Summary
Highlights
This section introduces the webinar, outlining the plan to build two dashboards using Power BI Desktop, Power Query, and Power Pivot. It then details the sales data from two Australian retail chains (Ready Wear and Belling's) covering 2016-2017, highlighting the different lookup tables (financial periods, postcodes, buyers, managers) and how Power BI's modeling tools differ from Excel's VLOOKUP approach for handling relational data efficiently.
The process of importing data from an Excel file into Power BI Desktop using Power Query is demonstrated. It showcases various data sources available and the importance of having data formatted as Excel tables for easy import. The Power Query Editor is used to check data types, and custom columns are added to the sales table to calculate total sales, costs, and gross profit. The steps are recorded, ensuring automatic updates with new data.
Once data is loaded, the video explores the three main views in Power BI Desktop: Report, Data, and Relationship. It demonstrates creating a relationship between the sales and dates tables to classify sales data by fiscal periods. The importance of data types and preventing inappropriate aggregation (e.g., postcodes) is covered, along with formatting currency fields for consistent visualization.
The first dashboard, a business summary, is built. It includes a KPI for total sales over time, a clustered column chart for sales by state and chain, and a combined column and line chart for sales and gross margin by financial year quarters. A pie chart for sales by chain and a filled map visualizing sales by state are also added. Data ambiguity for states on the map is addressed by adding a concatenated state and country column.
A bubble chart showing sales and gross profit by category across time is created, requiring a new measure for gross profit percentage using DAX. A slicer for filtering by state is added and formatted. The powerful cross-filtering and highlighting capabilities of Power BI visualizations are demonstrated, explaining the difference between slicer filters (additive) and cross-filtering (non-additive).
A second dashboard focused on regions and chains is developed. It features a clustered bar chart for sales by buyer, and a globe map for sales by postcode. Similar to the first dashboard, data ambiguity for postcodes is resolved using a new concatenated column including postcode, suburb, and country. A bar chart showing sales and gross profit by state and manager, with color saturation for gross profit, is also built.

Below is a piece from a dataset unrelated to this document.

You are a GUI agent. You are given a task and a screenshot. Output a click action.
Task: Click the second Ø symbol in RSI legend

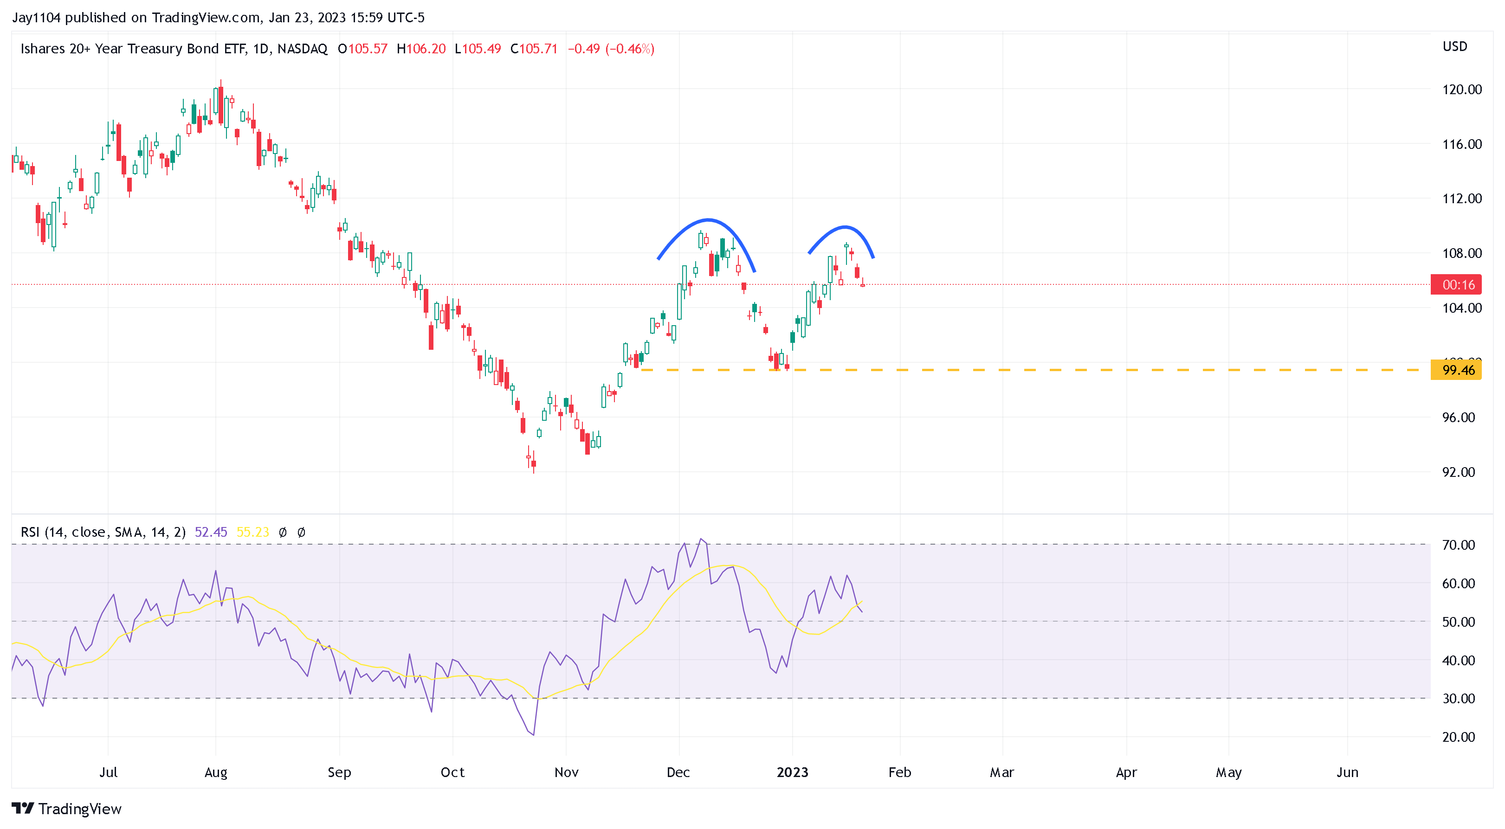tap(301, 532)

An area chart displaying sales over time for different chains is added, along with a multi-row card for high-level sales, gross profit, and gross profit percentage. A custom sparkline visualization is imported and used to show sales trends by state, aligning with the state slicer. The process of refreshing the Power BI model with new data from the Excel source is demonstrated, showing how all visualizations automatically update.
This section explains how to share Power BI reports. While direct sharing of the .pbix file is possible, publishing to the Power BI Service is recommended for security and controlled access. The process of publishing the report to a Power BI workspace is shown, followed by its appearance in powerbi.com. The interactive functionality remains, and the ability to pin live report pages to a dashboard for easy sharing with colleagues is highlighted.
Two powerful features exclusive to the Power BI Service are demonstrated: Quick Insights and Q&A. Quick Insights automatically analyzes the data set to find interesting trends, outliers, and correlations, generating various visualizations. Q&A allows users to ask natural language questions about their data (e.g., 'sales by chain'), and Power BI generates appropriate visualizations on the fly.
The video summarizes the key benefits: Power BI Desktop is free, reports automatically update with new data, and the Power BI Service provides secure sharing and advanced features. It reiterates the three main components of Power BI (Power Query for data cleaning, Power Pivot for modeling, and Power BI for visualization). Finally, it encourages viewers to download the free Power BI Desktop and provided sample files to practice, and promotes the author's online Power BI course for in-depth learning.